File metadata and controls

197 lines (122 loc) · 16.4 KB

Step-by-step howto for training and optimizing a DMP on a real robot

It is assumed that you have already read the tutorial on Black Box Optimization of Dynamical Movement Primitives.

This tutorial will describe the steps involved in training and optimizing a DMP on a real robot. Probably the easiest way to get dmpbbo running for your robot is to copy this directory cp -uva demos/robot mycode, and adapt the cpp and py files to your robot and task.

The steps are:

  • Step 1: Train the DMP with a demonstration
  • Step 2: Define the task and implement executing DMPs on the robot
  • Step 3: Tune the exploration noise for the optimization
  • Step 4: Prepare the optimization
  • Step 5: Run the optimization update-per-update
    • Step 5A: Executing the DMPs
    • Step 5B: Update the distribution
    • Plotting intermediate results

You can run all the steps below automatically by calling the demo_robot.bash script in this directory.

ThrowBall task

In the task considered in this tutorial, the robot has to throw a ball into a certain area, as illustrated below. The "robot" makes an elliptical movement with its end-effector (blue trajectory), releases the ball (black circles) after 0.6 seconds, so that the ball flies through the air (green trajectory) until it hits the ground. The aim is to throw the ball to a particular position (the green marker on the "floor"). There is a margin of error, illustrated by the dent in the floor.

Step 1: Train the DMP with a demonstration

It is common practice to initialize a DMP with a demonstrated trajectory, so that the optimization does not have to start from scratch. Given that the optimization algorithms are local, such an initialization is essential to avoid local minima that do not solve the task.

Training is done with step1_train_dmp_from_trajectory_file.py in the following command:

python3 step1_train_dmp_from_trajectory_file.py trajectory.txt results/training --n 15 --save

This reads a trajectory from a file (for the format see the Trajectory class), and trains DMP with a different number of basis functions (3 to 15). For each number, a different json file with the DMP is stored. To analyze the fitting process and tune training meta-parameters, the results are written to results/training/. Below, the result of training with 5, 10 and 15 basis functions are shown:

In the results above, the fitting with 5 basis functions is not very good, i.e. the reproduced trajectory does not fit the demonstrated trajectory well. This is because 5 basis function do not suffice to fit the data accurately. The fit with 10 basis functions is quite good. Note that with 20 basis functions, the fit is even better. But more basis functions means a higher-dimensional search space for the subsequent optimization, and therefore slower convergence to the (local) optimum.

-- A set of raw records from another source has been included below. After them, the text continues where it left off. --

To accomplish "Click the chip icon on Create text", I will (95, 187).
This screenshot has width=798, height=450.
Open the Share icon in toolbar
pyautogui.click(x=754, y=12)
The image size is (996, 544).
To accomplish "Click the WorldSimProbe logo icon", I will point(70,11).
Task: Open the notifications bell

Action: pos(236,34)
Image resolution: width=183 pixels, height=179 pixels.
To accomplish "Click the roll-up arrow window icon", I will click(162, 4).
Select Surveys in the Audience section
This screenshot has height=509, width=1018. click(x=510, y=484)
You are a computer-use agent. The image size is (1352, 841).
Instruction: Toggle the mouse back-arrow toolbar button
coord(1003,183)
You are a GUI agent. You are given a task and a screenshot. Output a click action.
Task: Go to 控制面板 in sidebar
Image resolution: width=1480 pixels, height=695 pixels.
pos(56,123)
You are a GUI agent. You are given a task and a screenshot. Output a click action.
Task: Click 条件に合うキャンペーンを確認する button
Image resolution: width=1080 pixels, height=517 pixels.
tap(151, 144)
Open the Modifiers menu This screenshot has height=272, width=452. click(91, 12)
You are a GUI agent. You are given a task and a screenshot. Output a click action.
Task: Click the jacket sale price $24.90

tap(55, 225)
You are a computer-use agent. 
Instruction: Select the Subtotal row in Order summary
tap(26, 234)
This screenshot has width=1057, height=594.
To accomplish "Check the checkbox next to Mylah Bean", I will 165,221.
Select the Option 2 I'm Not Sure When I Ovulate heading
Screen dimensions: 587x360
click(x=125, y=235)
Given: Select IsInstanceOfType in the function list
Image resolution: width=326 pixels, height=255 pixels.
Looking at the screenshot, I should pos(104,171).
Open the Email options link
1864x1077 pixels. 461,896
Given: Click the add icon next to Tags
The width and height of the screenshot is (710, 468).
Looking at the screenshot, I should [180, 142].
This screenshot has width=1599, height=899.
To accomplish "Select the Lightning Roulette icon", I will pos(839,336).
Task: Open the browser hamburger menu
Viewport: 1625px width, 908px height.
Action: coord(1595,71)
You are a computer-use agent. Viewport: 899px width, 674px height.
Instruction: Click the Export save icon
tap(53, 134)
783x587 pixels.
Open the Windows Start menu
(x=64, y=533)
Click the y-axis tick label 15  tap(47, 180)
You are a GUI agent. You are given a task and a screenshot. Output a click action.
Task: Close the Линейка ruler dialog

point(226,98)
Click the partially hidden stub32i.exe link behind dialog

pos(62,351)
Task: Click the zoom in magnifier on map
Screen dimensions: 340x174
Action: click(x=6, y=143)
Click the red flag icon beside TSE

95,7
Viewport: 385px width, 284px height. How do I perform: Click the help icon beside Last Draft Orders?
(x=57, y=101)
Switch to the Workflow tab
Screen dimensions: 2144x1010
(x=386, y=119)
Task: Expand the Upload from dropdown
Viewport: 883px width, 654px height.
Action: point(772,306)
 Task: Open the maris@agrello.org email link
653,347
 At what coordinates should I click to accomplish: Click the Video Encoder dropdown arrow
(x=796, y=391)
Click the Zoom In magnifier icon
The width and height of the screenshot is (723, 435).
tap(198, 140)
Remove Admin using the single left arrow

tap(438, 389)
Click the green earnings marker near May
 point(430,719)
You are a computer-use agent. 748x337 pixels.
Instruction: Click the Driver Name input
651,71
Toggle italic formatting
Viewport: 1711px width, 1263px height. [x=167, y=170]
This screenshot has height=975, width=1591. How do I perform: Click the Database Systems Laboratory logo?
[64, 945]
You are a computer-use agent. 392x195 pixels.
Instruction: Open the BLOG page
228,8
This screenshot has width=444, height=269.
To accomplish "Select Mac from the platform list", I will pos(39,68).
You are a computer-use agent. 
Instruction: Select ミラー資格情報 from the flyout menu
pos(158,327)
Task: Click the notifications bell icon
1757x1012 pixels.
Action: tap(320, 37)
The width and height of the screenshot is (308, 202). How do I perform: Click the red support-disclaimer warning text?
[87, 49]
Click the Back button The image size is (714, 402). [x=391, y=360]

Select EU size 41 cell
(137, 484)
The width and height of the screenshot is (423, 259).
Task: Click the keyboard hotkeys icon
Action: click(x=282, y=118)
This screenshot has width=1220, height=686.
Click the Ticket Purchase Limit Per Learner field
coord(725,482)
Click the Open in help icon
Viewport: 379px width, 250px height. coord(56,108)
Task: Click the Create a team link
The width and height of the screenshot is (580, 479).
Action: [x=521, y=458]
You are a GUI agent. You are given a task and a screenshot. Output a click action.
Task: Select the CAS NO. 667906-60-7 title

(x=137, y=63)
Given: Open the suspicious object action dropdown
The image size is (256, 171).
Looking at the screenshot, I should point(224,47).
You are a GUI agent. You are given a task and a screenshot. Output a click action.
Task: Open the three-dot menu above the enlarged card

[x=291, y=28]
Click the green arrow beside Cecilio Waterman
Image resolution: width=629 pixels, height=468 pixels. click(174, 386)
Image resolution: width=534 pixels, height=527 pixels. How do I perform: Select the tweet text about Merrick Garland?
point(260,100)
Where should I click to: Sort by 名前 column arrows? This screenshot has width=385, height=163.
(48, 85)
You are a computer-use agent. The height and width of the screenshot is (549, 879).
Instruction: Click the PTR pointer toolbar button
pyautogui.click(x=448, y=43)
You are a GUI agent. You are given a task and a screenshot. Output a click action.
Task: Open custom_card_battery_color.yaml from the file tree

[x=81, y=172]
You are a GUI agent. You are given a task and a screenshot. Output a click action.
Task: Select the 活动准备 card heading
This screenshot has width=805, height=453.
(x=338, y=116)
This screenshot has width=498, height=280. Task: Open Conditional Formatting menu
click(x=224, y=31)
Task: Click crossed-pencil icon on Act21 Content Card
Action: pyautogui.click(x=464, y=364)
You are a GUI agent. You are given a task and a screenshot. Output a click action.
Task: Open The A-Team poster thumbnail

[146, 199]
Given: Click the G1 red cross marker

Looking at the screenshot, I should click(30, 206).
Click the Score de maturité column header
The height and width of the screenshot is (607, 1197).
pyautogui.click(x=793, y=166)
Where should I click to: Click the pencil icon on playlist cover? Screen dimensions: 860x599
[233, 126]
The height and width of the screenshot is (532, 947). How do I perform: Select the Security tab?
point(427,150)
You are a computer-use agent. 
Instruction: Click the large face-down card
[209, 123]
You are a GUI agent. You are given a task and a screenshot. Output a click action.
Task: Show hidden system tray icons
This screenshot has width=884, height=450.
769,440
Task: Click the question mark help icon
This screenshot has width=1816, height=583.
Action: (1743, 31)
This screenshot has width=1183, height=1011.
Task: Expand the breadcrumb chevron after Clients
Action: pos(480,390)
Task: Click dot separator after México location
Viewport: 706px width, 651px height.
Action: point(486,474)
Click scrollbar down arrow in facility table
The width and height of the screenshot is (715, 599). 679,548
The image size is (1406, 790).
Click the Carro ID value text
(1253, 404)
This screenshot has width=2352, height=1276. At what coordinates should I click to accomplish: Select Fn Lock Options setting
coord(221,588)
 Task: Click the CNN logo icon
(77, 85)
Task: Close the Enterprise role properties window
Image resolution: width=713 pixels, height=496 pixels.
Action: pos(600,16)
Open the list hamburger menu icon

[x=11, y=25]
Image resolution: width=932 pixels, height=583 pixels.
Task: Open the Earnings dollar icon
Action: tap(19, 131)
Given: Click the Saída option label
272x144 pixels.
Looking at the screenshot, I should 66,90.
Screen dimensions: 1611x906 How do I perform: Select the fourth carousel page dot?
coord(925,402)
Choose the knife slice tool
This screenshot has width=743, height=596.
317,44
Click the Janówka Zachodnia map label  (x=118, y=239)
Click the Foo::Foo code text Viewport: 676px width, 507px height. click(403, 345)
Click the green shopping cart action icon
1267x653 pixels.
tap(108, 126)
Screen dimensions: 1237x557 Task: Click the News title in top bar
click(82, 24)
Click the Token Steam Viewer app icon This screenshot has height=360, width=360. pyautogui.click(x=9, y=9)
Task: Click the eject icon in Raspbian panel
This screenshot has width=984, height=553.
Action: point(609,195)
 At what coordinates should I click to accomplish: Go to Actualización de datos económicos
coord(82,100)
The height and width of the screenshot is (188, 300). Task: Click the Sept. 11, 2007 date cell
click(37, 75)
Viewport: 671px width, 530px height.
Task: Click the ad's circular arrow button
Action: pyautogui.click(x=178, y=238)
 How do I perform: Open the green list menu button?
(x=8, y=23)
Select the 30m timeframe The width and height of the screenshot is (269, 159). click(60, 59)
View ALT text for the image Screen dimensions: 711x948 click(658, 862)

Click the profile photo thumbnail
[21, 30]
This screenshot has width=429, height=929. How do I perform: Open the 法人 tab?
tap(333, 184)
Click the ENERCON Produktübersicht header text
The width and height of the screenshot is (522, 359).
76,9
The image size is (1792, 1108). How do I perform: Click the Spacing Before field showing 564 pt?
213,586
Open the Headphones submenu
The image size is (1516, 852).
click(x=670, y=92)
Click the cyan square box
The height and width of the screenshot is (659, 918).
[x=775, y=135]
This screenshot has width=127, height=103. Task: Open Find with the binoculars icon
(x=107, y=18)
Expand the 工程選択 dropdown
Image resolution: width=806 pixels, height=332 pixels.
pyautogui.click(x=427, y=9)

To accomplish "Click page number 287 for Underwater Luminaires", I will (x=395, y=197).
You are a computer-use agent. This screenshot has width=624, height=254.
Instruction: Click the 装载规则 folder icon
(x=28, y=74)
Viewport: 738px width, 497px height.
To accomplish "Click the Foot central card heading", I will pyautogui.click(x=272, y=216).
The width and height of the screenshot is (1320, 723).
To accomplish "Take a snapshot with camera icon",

This is the trade-off that needs to be anticipated when choosing the number of basis functions.

In the results/training directory, there is also an image that plots the mean absolute error between the demonstration and the reproduction against the number of basis functions. Here we see that 10 is indeed a good choice, and a higher number of basis functions does not lead to higher fitting accuracy.

Thus, we set the initial DMP for optimization to be the DMP with 10 basis functions:

cp results/training/dmp_trained_10.json results/dmp_initial.json

Step 2: Define the task (i.e. cost function) and implement executing rollouts on the robot

Defining the task requires you to make a class that inherits from Task, and implements the following functions:

  • evaluate_rollout(cost_vars, sample). This is the cost function, which takes the cost-relevant variables (cost_vars) as an input (and the sample for regularization), and returns the cost associated with the rollout. cost_vars thus defines the variables the robot needs to record when performing a rollout, as these variables are required to compute the cost.
  • plot_rollout(cost_vars). This function visualizes one rollout.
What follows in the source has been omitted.